## THINGS TO DO
• a. In the nursing blog post, how many days a week does the writer work since TLO joined the family?
• b. List every item the nursing blog post names on the writer's "ever-growing list" of things to keep on top of during a shift.
• c. Reproduce the section of the nursing blog post that opens with the words containing "I often say" and closes with "continue to do.".

Monday, April 30, 2012

The Profession of Nursing meets The Profession of Motherhood

I'm used to working 12 hour shifts. I'm a nurse on a medical floor in a hospital. For those of you that don't know, that means that for 12-13 hours a day I am on my feet with an occasional chance to sit; it means I run at times to keep someone from falling or getting out of bed, I run to grab a crash cart, I run just to stay on top of my ever-growing list of medications that need to be given, dressings that need to be changed, patients who need education on their condition, documentation that needs to be completed, patients who need to go to a procedure, etc. It also means that when I get home from all that running and finally sit down with my feet up I don't want to move again. Yes, I am exhausted by the time my shift is over. But I have been given the opportunity to touch the lives of people I might never have come in contact with otherwise. I have been given an opportunity to show compassion to those the world may want to avoid - the alcoholic who is admitted again for detox and liver failure, the homeless and uninsured man who hasn't taken his medication or seen a doctor in months because he can't afford it, and those are are just generally unpleasant and miserable especially when they're ill. And when I start to feel the frustration and bitterness when taking care of these patients I try to remember Jesus' words "whatever you did not do for the least of these, you did not do for me" (Matt. 25:45). 

I often say now that I am only a "part-time" nurse now since once TLO joined our family I am only working 1 day a week. But that's really not true. You can't be a nurse part-time. Once you have the knowledge and skills, you are always a nurse. A few years ago my husband and I were on a ferry between Scotland and Northern Ireland when a call came over the intercom asking for a medical professional to assist a passenger in distress. I remember looking at my husband and asking "am I still a nurse here?" Yes, I responded and you can read my version of this interesting experience here. And then last year I was called upon for a similar situation while on a plane, my version of that is here. Vacation, land, air or sea, a nurse is a nurse is a nurse. I pledged in the Nightingale Pledge to "practice my profession faithfully" and that's what I'll continue to do.

## SOURCE MATERIAL

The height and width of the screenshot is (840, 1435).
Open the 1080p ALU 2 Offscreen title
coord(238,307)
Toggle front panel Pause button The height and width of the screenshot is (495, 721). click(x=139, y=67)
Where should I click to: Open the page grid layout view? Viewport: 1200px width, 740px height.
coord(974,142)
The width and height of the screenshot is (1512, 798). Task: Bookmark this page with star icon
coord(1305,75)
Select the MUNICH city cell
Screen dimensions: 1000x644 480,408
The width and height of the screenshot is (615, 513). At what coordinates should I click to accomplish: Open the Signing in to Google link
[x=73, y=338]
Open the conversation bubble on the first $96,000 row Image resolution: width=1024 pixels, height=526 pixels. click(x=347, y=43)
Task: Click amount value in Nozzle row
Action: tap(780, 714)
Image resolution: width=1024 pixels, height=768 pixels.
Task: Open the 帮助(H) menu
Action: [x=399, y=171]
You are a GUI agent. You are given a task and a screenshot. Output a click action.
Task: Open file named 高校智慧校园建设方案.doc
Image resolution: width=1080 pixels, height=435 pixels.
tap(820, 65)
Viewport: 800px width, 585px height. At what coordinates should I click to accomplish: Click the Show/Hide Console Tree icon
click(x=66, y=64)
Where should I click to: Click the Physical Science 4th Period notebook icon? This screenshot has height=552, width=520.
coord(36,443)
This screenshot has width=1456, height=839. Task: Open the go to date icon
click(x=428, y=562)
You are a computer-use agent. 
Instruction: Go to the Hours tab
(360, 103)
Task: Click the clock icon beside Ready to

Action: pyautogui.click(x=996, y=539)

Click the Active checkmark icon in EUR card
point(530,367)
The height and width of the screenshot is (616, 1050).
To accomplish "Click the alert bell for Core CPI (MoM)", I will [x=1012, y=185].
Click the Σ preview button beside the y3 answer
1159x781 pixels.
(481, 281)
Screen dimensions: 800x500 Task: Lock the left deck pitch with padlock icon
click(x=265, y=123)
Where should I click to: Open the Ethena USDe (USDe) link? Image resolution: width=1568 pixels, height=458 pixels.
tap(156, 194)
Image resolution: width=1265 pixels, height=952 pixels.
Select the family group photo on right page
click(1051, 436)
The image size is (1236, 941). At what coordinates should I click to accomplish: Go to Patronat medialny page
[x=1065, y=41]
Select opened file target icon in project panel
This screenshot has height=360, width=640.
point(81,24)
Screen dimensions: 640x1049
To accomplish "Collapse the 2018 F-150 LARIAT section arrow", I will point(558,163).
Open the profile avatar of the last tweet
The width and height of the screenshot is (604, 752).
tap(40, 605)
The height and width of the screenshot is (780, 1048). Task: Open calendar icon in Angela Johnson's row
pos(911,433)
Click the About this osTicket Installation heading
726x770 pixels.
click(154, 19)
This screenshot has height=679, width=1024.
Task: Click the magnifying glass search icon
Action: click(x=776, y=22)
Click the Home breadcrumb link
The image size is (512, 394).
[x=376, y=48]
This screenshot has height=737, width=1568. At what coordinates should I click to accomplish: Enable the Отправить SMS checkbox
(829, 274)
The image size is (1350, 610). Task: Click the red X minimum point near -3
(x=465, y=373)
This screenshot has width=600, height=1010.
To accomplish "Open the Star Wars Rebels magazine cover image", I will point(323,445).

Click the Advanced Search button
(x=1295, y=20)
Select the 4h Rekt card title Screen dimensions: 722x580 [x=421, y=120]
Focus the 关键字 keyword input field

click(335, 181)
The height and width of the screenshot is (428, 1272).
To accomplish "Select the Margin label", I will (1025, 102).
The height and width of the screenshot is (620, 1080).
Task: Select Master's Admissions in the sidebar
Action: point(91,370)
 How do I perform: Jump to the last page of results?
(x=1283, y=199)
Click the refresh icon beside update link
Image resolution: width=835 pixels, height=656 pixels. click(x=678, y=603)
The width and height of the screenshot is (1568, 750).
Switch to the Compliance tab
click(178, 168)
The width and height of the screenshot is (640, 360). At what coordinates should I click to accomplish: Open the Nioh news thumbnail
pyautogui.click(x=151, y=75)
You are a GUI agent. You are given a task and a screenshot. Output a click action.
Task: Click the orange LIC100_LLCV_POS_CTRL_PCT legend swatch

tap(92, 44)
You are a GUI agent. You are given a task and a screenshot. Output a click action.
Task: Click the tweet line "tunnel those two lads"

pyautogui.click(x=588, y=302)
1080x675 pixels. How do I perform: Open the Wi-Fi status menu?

## SOLUTIONS TO THE TASKS
• a. One day a week.

• b.
- Medications that need to be given
- Dressings that need to be changed
- Patients who need education on their condition
- Documentation that needs to be completed
- Patients who need to go to a procedure

• c.
I often say now that I am only a "part-time" nurse now since once TLO joined our family I am only working 1 day a week. But that's really not true. You can't be a nurse part-time. Once you have the knowledge and skills, you are always a nurse. A few years ago my husband and I were on a ferry between Scotland and Northern Ireland when a call came over the intercom asking for a medical professional to assist a passenger in distress. I remember looking at my husband and asking "am I still a nurse here?" Yes, I responded and you can read my version of this interesting experience here. And then last year I was called upon for a similar situation while on a plane, my version of that is here. Vacation, land, air or sea, a nurse is a nurse is a nurse. I pledged in the Nightingale Pledge to "practice my profession faithfully" and that's what I'll continue to do.